Minister Brandon Lewis said on Sunday that Britain would unilaterally introduce legislation on Monday to eliminate some of the rules governing post-Brexit trade with Northern Ireland, not breaking international law.
“The legislation that we will outline tomorrow is within the law; what we are going to do is valid and it is right,” the Northern Ireland secretary told Sky News.
When Britain left the European Union, Prime Minister Boris Johnson agreed to a protocol, which called for the preservation of the open border with Ireland specified in the Good Friday Peace Agreement, as part of the European Union’s Single Market and Northern Ireland in the Customs Union. effectively abandoned.

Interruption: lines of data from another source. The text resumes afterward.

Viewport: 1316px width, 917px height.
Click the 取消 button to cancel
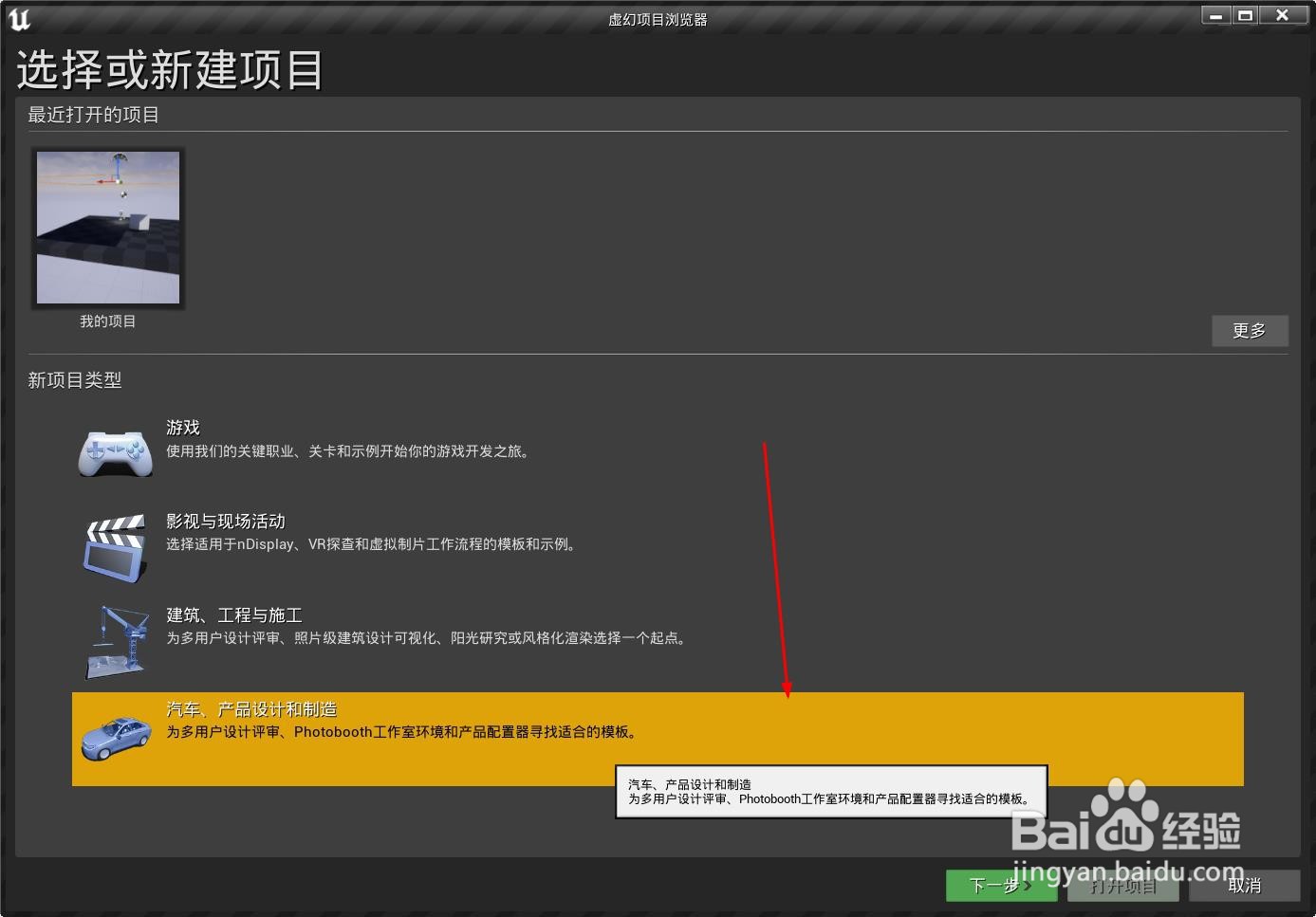[x=1245, y=885]
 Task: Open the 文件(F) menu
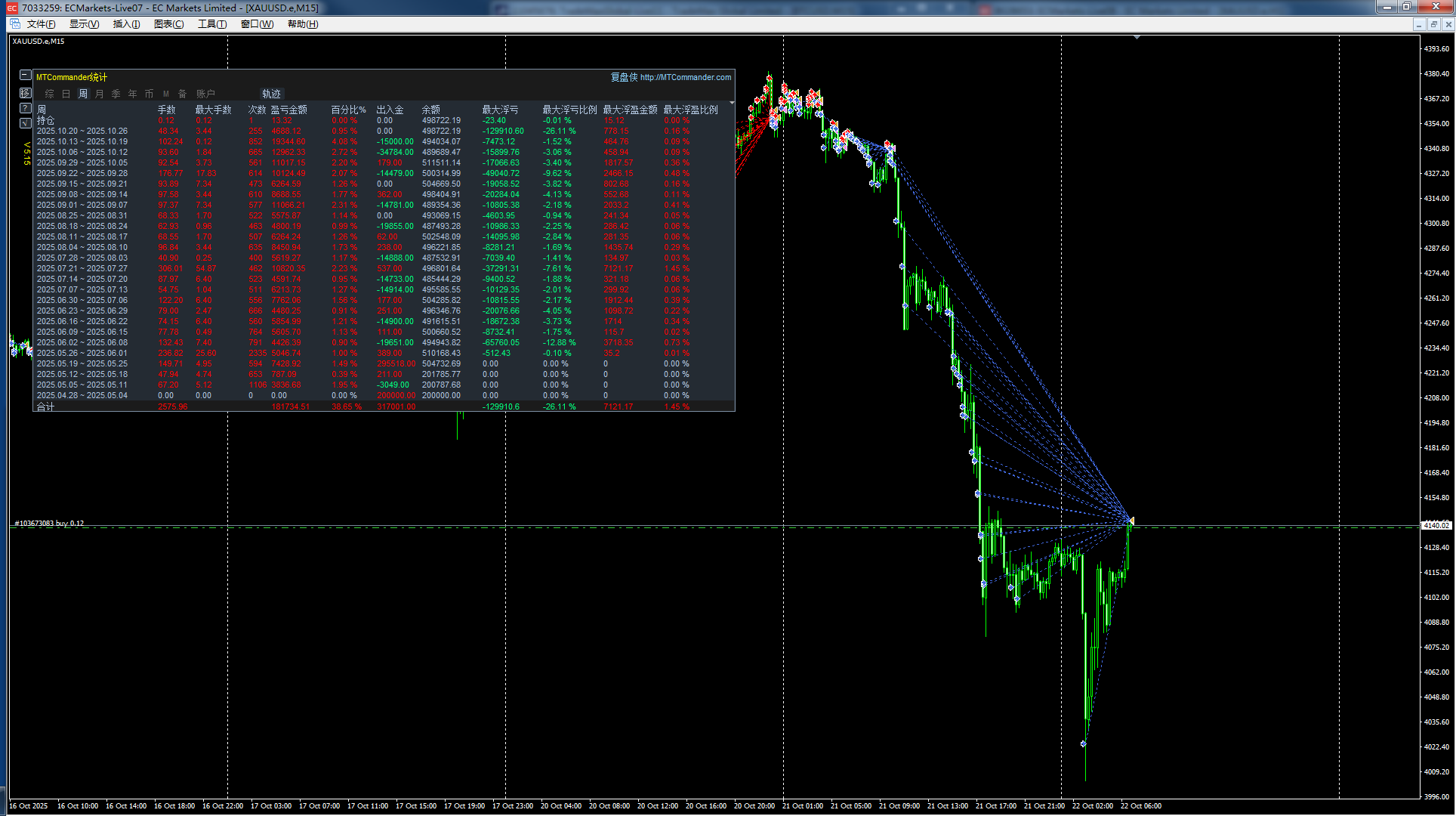point(42,24)

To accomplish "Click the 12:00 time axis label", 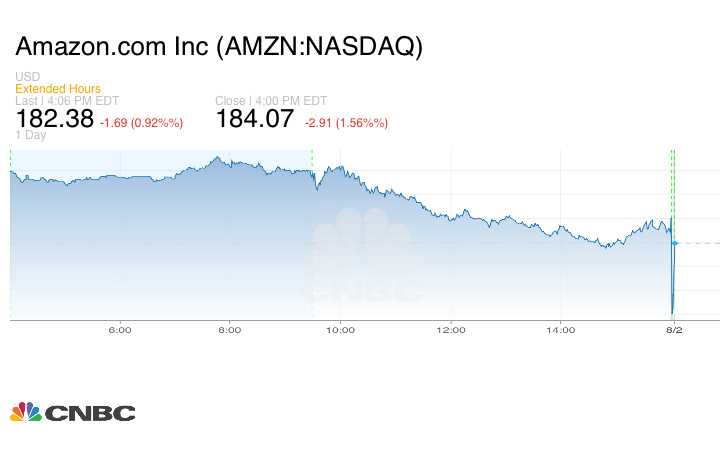I will point(451,330).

Any unilateral move by London to abrogate the treaty would provoke a fiery argument with the EU.
Ireland’s Sinn Fein, the nationalist party that won a historic victory in the Northern Ireland assembly election last month, said on Sunday that Britain would “undoubtedly” break the law by unilaterally changing protocol.
Lewis said however that the protocol needed to be changed because it was “fundamentally undermining” the Good Friday Agreement.
He said it was disrupting people’s lives in Northern Ireland, blocking the functioning of government institutions, and not respecting Britain’s own internal market.
Lewis declined to say how the protocol would be changed, but said the government would determine the legal basis on which it was bringing the law.
Sinn Féin President Mary Lou McDonald said London could work with Dublin and Brussels to improve the protocol’s application.
“There is a willingness, by the European Commission, to engage, but the British government has refused to be involved,” she told Sky News from Dublin.
“It has not been constructive, it has sought a destructive path, and is now proposing to introduce legislation that would undoubtedly violate international law.”